▶ [What you are asked to do] Rewrite the lines from the first one through the line containing "click(859, 1191)", swapping "Instruction" for "Goal" and leaving everything else as it is.

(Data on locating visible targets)
• • • •

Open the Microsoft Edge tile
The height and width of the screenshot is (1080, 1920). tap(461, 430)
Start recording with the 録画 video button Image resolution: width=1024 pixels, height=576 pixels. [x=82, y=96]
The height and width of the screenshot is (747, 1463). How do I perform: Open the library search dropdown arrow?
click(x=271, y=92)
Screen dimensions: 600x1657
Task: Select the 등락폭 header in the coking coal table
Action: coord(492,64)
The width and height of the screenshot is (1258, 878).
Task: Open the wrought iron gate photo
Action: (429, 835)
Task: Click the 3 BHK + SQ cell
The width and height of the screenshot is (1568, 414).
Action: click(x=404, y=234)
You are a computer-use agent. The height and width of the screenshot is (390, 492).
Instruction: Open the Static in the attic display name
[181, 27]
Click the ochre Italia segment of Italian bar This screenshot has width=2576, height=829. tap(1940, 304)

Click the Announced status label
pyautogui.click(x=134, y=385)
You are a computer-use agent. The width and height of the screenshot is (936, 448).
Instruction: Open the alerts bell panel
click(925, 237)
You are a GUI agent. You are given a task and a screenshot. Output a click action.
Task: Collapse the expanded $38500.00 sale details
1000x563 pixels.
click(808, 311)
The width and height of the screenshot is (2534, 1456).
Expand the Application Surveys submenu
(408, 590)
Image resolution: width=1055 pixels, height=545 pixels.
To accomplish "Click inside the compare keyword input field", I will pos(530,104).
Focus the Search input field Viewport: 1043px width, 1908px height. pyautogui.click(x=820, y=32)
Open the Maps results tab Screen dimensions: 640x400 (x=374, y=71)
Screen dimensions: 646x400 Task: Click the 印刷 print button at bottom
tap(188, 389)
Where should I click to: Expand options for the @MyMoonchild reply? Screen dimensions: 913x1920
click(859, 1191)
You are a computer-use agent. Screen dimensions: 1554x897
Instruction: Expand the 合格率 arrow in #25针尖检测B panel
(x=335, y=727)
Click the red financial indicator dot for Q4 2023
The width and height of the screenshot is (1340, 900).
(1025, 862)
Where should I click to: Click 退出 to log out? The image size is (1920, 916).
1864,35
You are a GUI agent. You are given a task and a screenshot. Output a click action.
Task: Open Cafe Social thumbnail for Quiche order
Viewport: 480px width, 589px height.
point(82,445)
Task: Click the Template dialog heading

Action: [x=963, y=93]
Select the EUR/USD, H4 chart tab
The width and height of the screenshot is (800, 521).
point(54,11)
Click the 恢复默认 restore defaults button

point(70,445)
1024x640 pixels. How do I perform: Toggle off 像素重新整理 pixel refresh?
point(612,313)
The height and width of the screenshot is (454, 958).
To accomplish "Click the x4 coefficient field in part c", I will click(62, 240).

• • • •

▶ [Output for this task]
Open the Microsoft Edge tile
The height and width of the screenshot is (1080, 1920). tap(461, 430)
Start recording with the 録画 video button Image resolution: width=1024 pixels, height=576 pixels. [x=82, y=96]
The height and width of the screenshot is (747, 1463). How do I perform: Open the library search dropdown arrow?
click(x=271, y=92)
Screen dimensions: 600x1657
Task: Select the 등락폭 header in the coking coal table
Action: coord(492,64)
The width and height of the screenshot is (1258, 878).
Task: Open the wrought iron gate photo
Action: (429, 835)
Task: Click the 3 BHK + SQ cell
The width and height of the screenshot is (1568, 414).
Action: click(x=404, y=234)
You are a computer-use agent. The height and width of the screenshot is (390, 492).
Goal: Open the Static in the attic display name
[181, 27]
Click the ochre Italia segment of Italian bar This screenshot has width=2576, height=829. tap(1940, 304)

Click the Announced status label
pyautogui.click(x=134, y=385)
You are a computer-use agent. The width and height of the screenshot is (936, 448).
Goal: Open the alerts bell panel
click(925, 237)
You are a GUI agent. You are given a task and a screenshot. Output a click action.
Task: Collapse the expanded $38500.00 sale details
1000x563 pixels.
click(808, 311)
The width and height of the screenshot is (2534, 1456).
Expand the Application Surveys submenu
(408, 590)
Image resolution: width=1055 pixels, height=545 pixels.
To accomplish "Click inside the compare keyword input field", I will pos(530,104).
Focus the Search input field Viewport: 1043px width, 1908px height. pyautogui.click(x=820, y=32)
Open the Maps results tab Screen dimensions: 640x400 (x=374, y=71)
Screen dimensions: 646x400 Task: Click the 印刷 print button at bottom
tap(188, 389)
Where should I click to: Expand options for the @MyMoonchild reply? Screen dimensions: 913x1920
click(859, 1191)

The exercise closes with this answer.